TASK DIRECTIONS:
Go through the listing below and list every line with "computer".

SUPPLIED RECORDS:
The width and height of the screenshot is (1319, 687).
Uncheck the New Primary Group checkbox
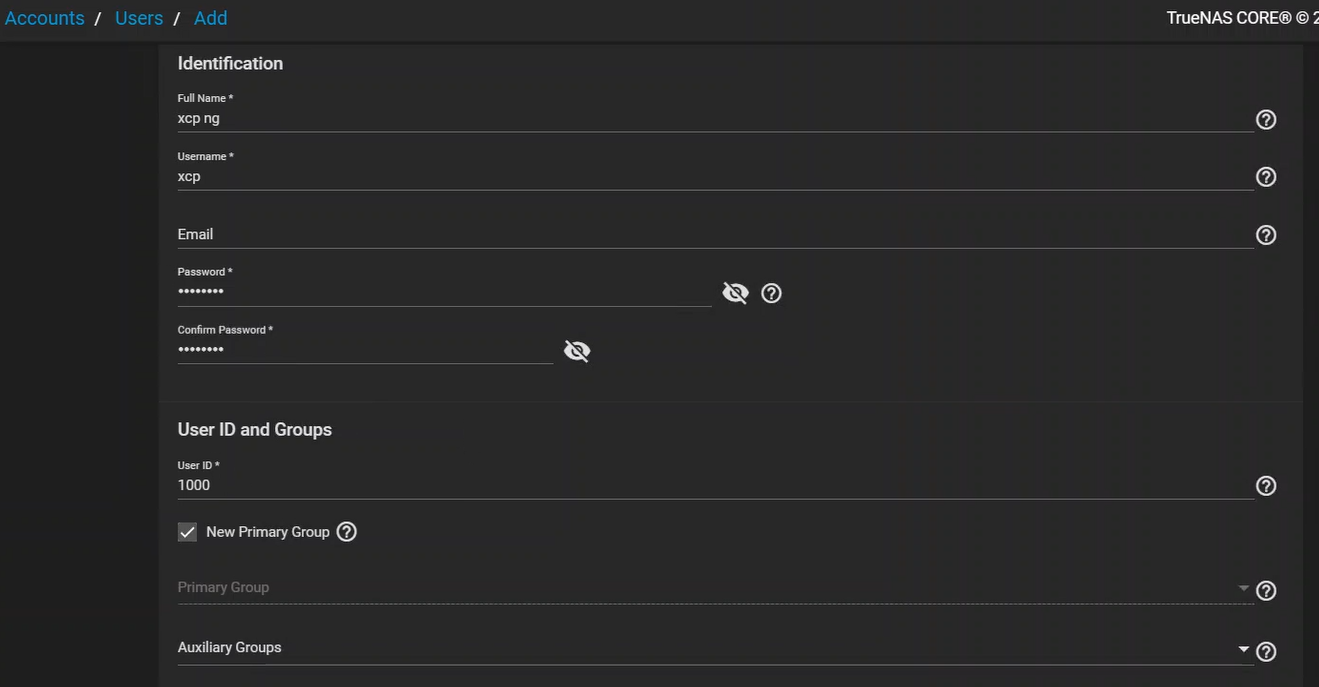point(188,532)
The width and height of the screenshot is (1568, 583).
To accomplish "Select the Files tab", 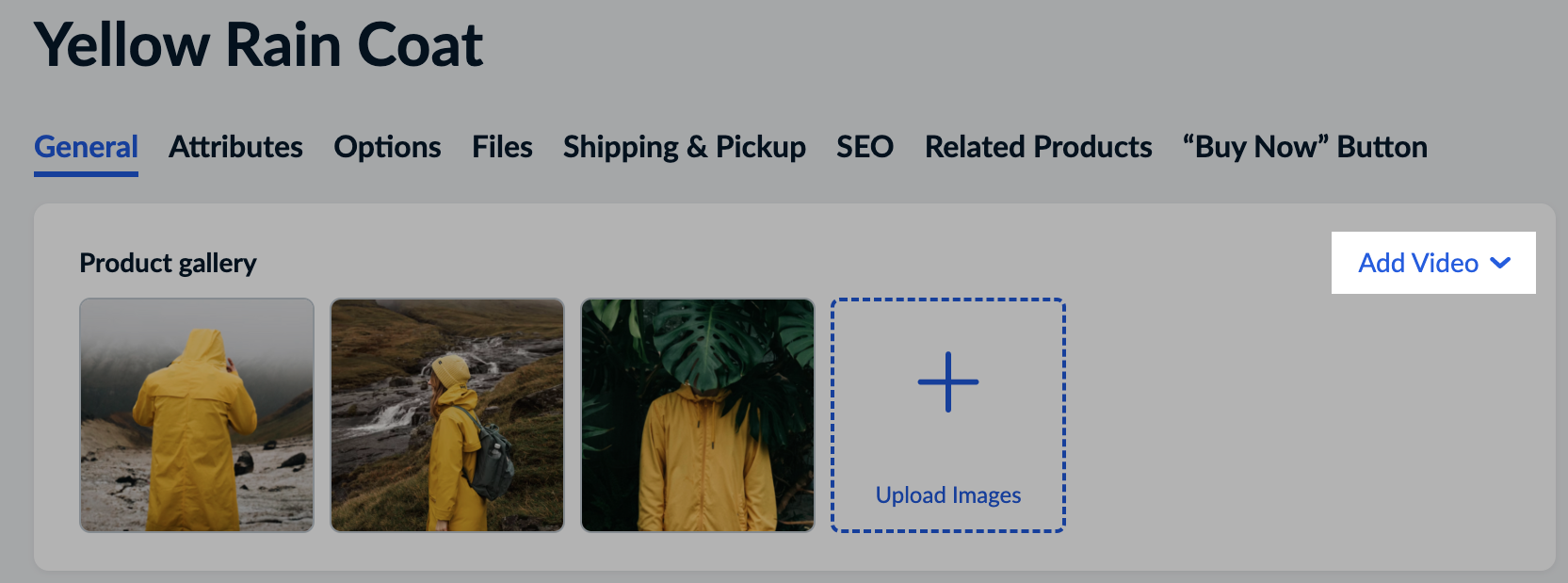I will point(501,147).
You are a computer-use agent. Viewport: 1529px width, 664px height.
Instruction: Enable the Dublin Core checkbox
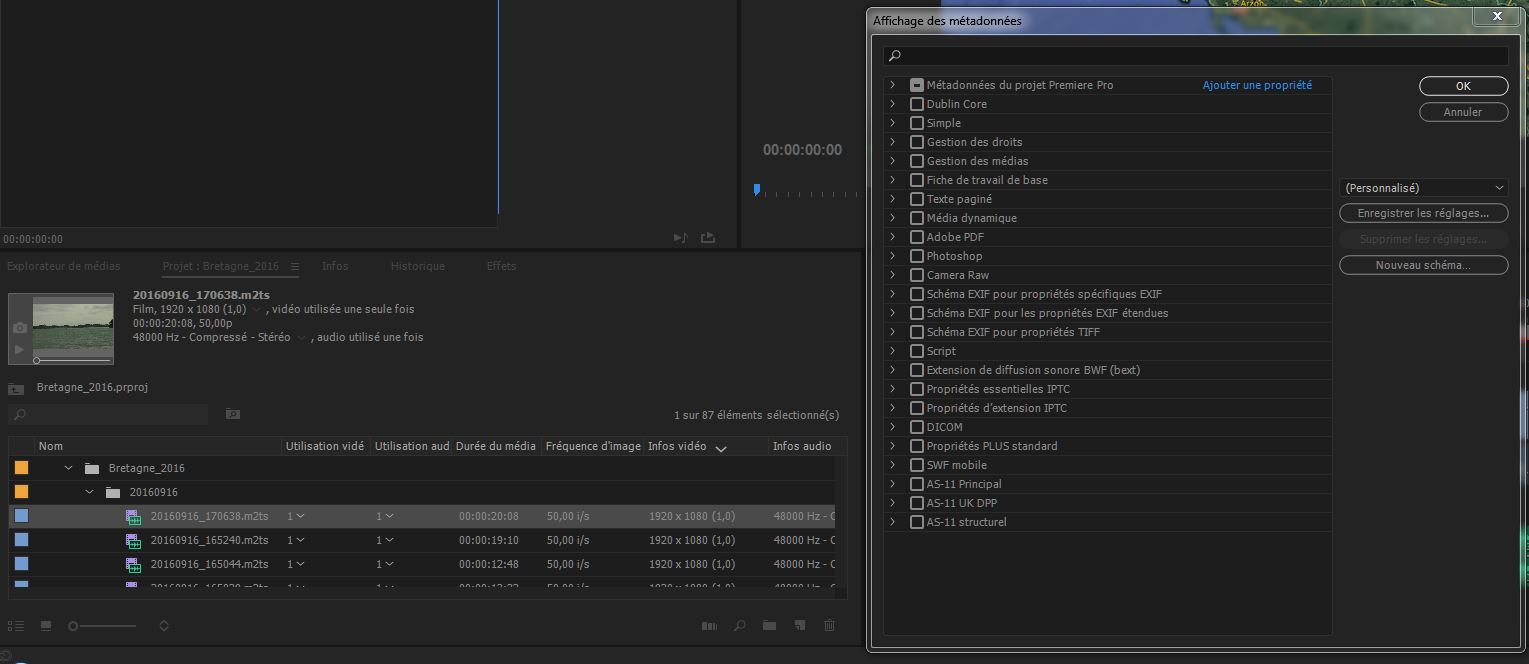point(917,104)

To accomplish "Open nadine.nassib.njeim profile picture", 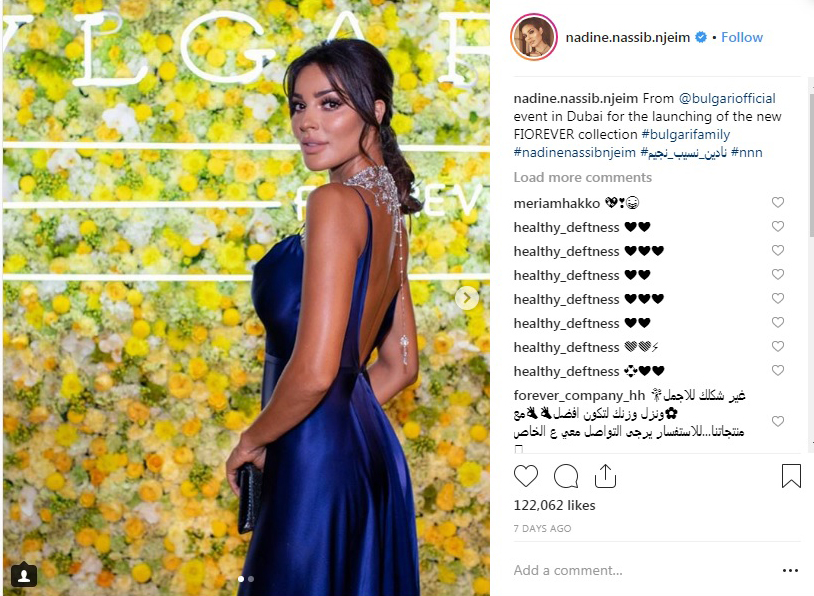I will click(x=534, y=37).
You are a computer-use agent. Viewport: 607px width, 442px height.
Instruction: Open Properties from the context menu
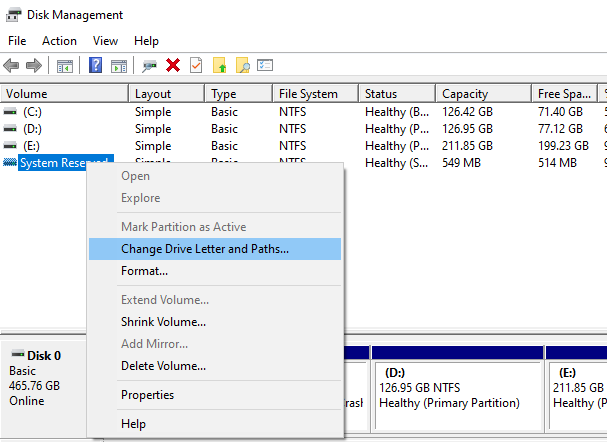click(x=147, y=395)
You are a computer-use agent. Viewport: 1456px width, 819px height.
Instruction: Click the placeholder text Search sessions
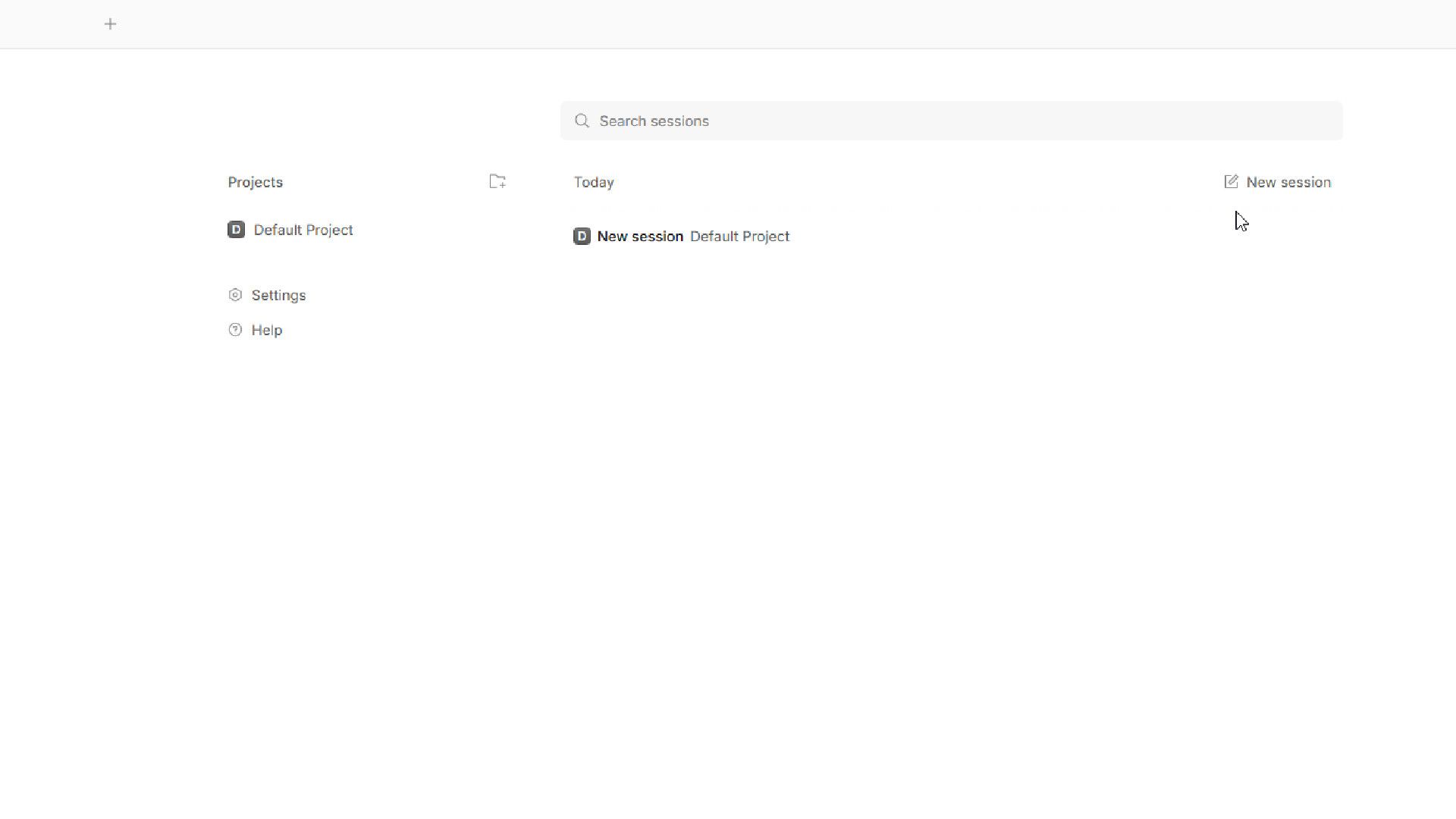(654, 121)
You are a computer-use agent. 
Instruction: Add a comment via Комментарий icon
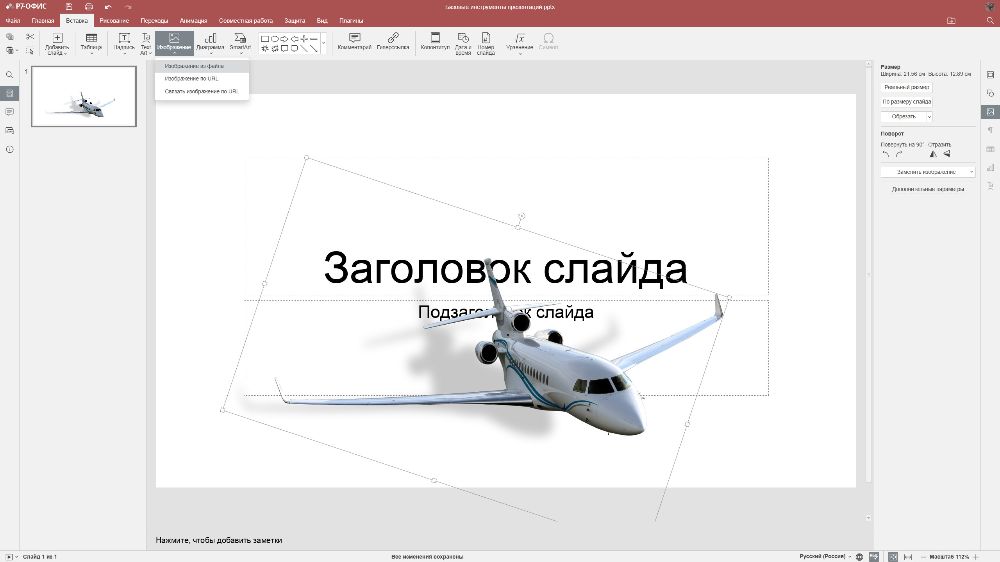pos(354,41)
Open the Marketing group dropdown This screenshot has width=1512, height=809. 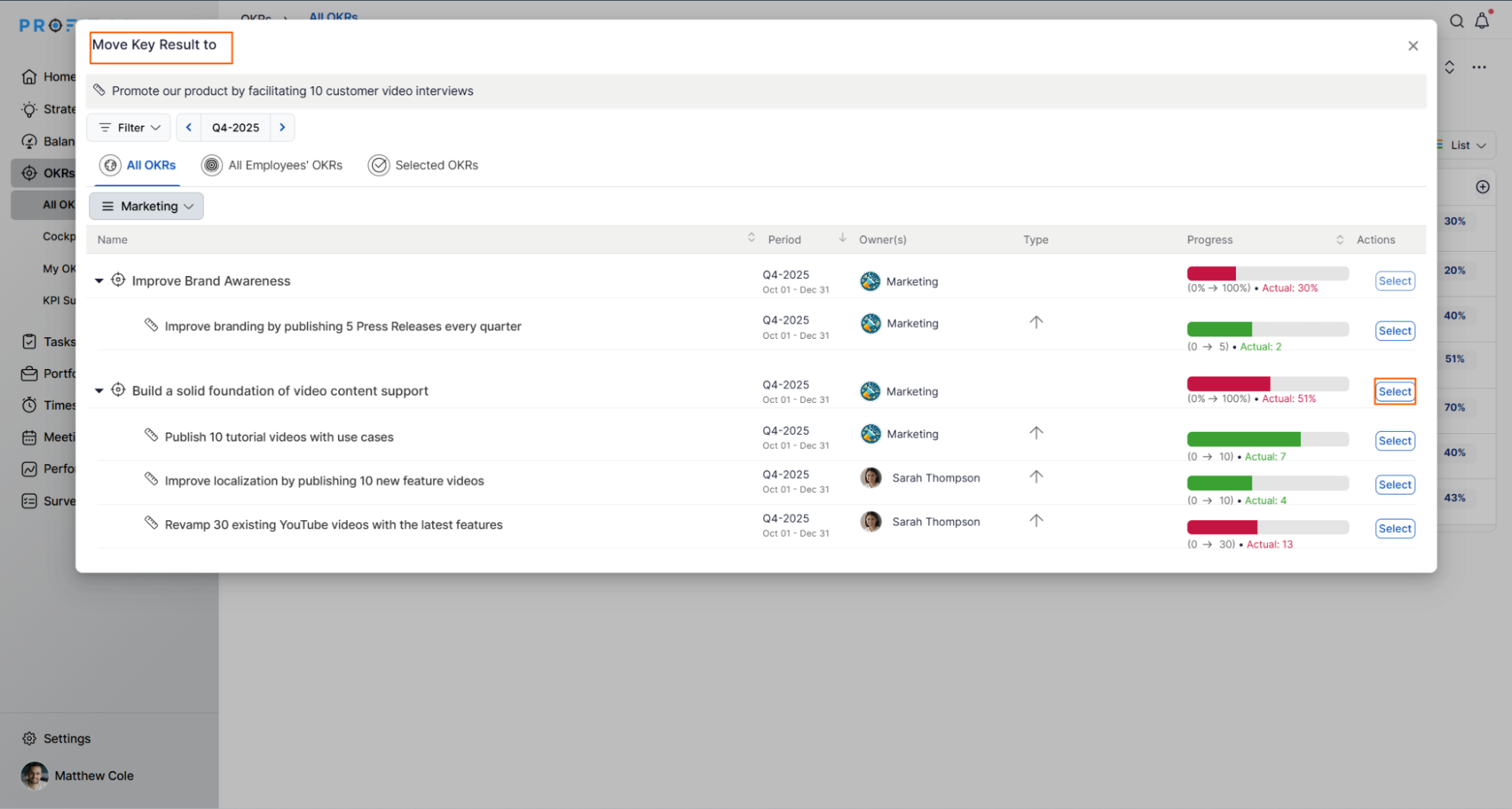[x=147, y=206]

SOLUTION TO THE PROBLEM:
You are a computer-use agent. Viewport: 1529px width, 664px height.
You are a computer-use agent. Viewport: 607px width, 442px height.
You are a computer-use agent. Viewport: 1456px width, 819px height.
You are a computer-use agent. 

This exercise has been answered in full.